*** SELECTED EXCERPT Section Begins ***

Skip to content Skip to left sidebar Skip to right sidebar Skip to footer

Dancing through life: University student scratches out a masterpiece

A 17-year-old rising senior at University High School claimed first place in Jonesborough’s Open Juried Art Exhibition student component earlier this month.
“I was behind the stage when they were giving out the awards,” said Cassie Brooks, adding that a gentleman came into the room she was sitting in and asked her to follow him.
Before she knew it, she was on stage receiving an award for her piece, “Dancing Through Life.”
This is the first time she has entered a competition for her artwork.
“I really like making things look beautiful,” she said.
This year, the student component was added to the Jonesborough Open Juried Art Exhibition thanks to an anonymous donation specifically earmarked for that purpose.
“As far as I know, the anonymous group does plan to support next year’s student competition,” McKinney Center Director Theresa Hammons said. “As long as we have the funding, we will continue to do it.”
She said for high school students to have their artwork exhibited alongside professionals is “pretty astounding.”
Because of the donation, Brooks received a $300 cash award for her scratch piece of artwork of a ballerina, as well as an art class of her choice through the Mary B. Martin Program for the Arts this fall.
“We were really excited to receive the anonymous donation for that purpose because part of the mission for the Mary B. Martin Program for the Arts is to make art accessible for everybody,” Hammons said.
She said having funds to be able to sustain those scholarships is a blessing.
“We can make our classes accessible to students that may not have had the opportunity,” Hammons said.
Brooks submitted artwork that stemmed from a school assignment she had in her art class at University High School.
She said she took a little metal tool and scratched a ballerina out of waxy black paper.
The scratch technique is kind of hard, Brooks said, because there is no room for error.

*** SELECTED EXCERPT Section Ends ***

* WHAT TO WORK ON
[1] In the article about the student art award, what did Cassie Brooks use to create her ballerina?
[2] Copy the article about the student art award word for word, starting at "Skip to content" and ending at "earlier this month.".
[3] Decide whether each statement agrees with the article about the student art award: (a) The exhibition was the first competition Brooks had entered with her artwork. (b) Brooks won a $500 cash award. (c) The student component had been part of the exhibition for several years.
The data after this article isn't needed for any of the work.

*** GIVEN DATA Section Begins ***

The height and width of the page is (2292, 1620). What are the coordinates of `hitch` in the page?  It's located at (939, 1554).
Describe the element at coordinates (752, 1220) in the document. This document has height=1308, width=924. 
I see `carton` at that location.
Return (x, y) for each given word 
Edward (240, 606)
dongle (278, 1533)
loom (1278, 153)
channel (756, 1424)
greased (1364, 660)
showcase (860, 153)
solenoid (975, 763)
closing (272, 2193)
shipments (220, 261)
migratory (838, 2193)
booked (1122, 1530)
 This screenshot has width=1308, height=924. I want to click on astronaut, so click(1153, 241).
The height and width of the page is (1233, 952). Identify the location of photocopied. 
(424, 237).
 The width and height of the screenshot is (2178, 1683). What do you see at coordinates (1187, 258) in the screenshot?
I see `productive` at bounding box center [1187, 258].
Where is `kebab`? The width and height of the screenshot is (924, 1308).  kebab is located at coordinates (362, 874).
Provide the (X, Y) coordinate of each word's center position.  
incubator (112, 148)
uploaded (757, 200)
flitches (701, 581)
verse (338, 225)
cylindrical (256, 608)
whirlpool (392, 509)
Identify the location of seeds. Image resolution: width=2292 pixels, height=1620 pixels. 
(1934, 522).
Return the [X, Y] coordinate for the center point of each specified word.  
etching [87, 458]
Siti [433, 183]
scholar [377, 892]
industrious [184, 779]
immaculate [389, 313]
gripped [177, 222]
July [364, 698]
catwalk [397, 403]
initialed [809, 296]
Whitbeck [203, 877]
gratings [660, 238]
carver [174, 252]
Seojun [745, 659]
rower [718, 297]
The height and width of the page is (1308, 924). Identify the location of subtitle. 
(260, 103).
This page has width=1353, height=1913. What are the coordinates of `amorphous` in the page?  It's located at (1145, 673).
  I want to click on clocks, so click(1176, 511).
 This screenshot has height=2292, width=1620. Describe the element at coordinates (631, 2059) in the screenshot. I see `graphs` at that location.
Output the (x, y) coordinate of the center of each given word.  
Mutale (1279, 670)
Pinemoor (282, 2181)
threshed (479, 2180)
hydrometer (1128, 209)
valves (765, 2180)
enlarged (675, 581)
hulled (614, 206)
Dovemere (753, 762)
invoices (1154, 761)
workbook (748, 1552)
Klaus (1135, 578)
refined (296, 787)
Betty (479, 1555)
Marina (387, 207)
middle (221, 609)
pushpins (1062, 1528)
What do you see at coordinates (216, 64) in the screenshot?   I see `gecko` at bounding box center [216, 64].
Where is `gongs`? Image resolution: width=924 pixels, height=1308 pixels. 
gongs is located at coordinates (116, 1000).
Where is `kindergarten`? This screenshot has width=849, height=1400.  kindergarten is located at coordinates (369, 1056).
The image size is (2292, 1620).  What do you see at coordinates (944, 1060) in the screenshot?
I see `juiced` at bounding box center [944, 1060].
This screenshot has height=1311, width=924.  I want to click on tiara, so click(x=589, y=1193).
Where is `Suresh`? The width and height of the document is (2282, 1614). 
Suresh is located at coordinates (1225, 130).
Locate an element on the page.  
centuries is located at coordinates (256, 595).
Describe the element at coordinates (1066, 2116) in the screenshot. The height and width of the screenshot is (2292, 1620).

*** GIVEN DATA Section Ends ***

* WRITTEN ANSWERS
[1] She used a little metal tool to scratch the ballerina out of waxy black paper.

[2]
Skip to content Skip to left sidebar Skip to right sidebar Skip to footer

Dancing through life: University student scratches out a masterpiece

A 17-year-old rising senior at University High School claimed first place in Jonesborough’s Open Juried Art Exhibition student component earlier this month.

[3]
(a) Yes: "This is the first time she has entered a competition for her artwork."
(b) No: "Brooks received a $300 cash award for her scratch piece of artwork of a ballerina"
(c) No: "This year, the student component was added to the Jonesborough Open Juried Art Exhibition"